READING PASSAGE:

My fellow readers, what do you know about Manchester, England? If you follow soccer (“football” for the fancy boys across the pond), you might know they’ve got a couple of pretty good teams, if you like Arto Saari or Supreme you might know that the Smiths are from there, or that they have one of the most inventive skate scenes around. And if you didn’t know that before, consider yourself schooled now, because we’ve got proof in the form of a new video we’re proud to premiere: Seven, by Jim Craven.
Jim, who’s filmed for the Heroin Skateboards videos, gives us a great full-length to start off our spring with. Kind of like a European Fancy Lad with more heavy skating and cool animated segways, Seven is a real treat. It’s soundtrack is even as eclectic as it’s skaters’ tricks – Moondog, John Maus, Yamasuke Singers to go along with inconceivable wallrides and tag team combos on seemingly unskateable spots. Enjoy the fun while it lasts, and then go out and make some of your own.
Is SEVEN your first full length feature?
Yeah, this is my first ever full video. It’s been the goal since picking up a camera, but I always struggled to find the confidence to go through with it. When I moved to Manchester in 2009, there were 4 different full videos being filmed at once. I was always filming, but I never knew what for, I ended up contributing quite a lot of my footage to those videos instead of trying to make something of my own.
What finally gave you the confidence to produce something that was purely your own?

INFORMATION SUPPLIED:
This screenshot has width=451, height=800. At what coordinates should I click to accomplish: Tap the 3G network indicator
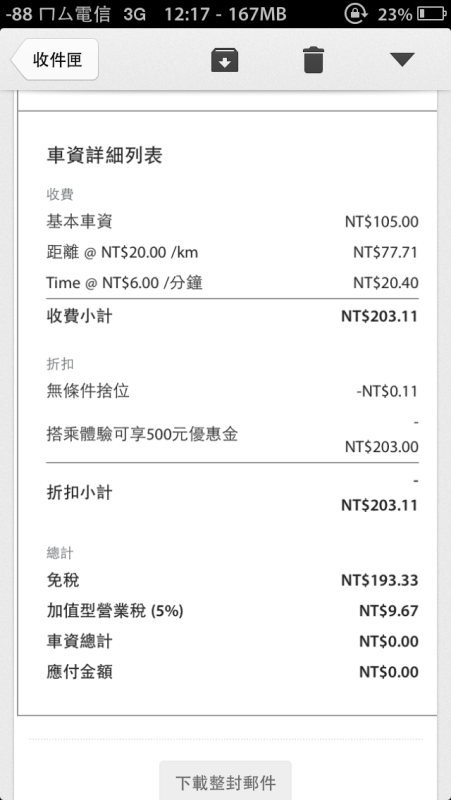click(x=135, y=14)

PROBLEMS:
1 > From the piece on Seven, copy word for word the part starting at "Jim, who’s filmed" and ending at "full length feature?".
2 > Answer these questions from the piece on Seven:
(a) For which company's videos has Jim Craven filmed?
(b) In what year did he move to Manchester?

WORKED SOLUTIONS:
1 >
Jim, who’s filmed for the Heroin Skateboards videos, gives us a great full-length to start off our spring with. Kind of like a European Fancy Lad with more heavy skating and cool animated segways, Seven is a real treat. It’s soundtrack is even as eclectic as it’s skaters’ tricks – Moondog, John Maus, Yamasuke Singers to go along with inconceivable wallrides and tag team combos on seemingly unskateable spots. Enjoy the fun while it lasts, and then go out and make some of your own.
Is SEVEN your first full length feature?

2 >
(a) Heroin Skateboards
(b) 2009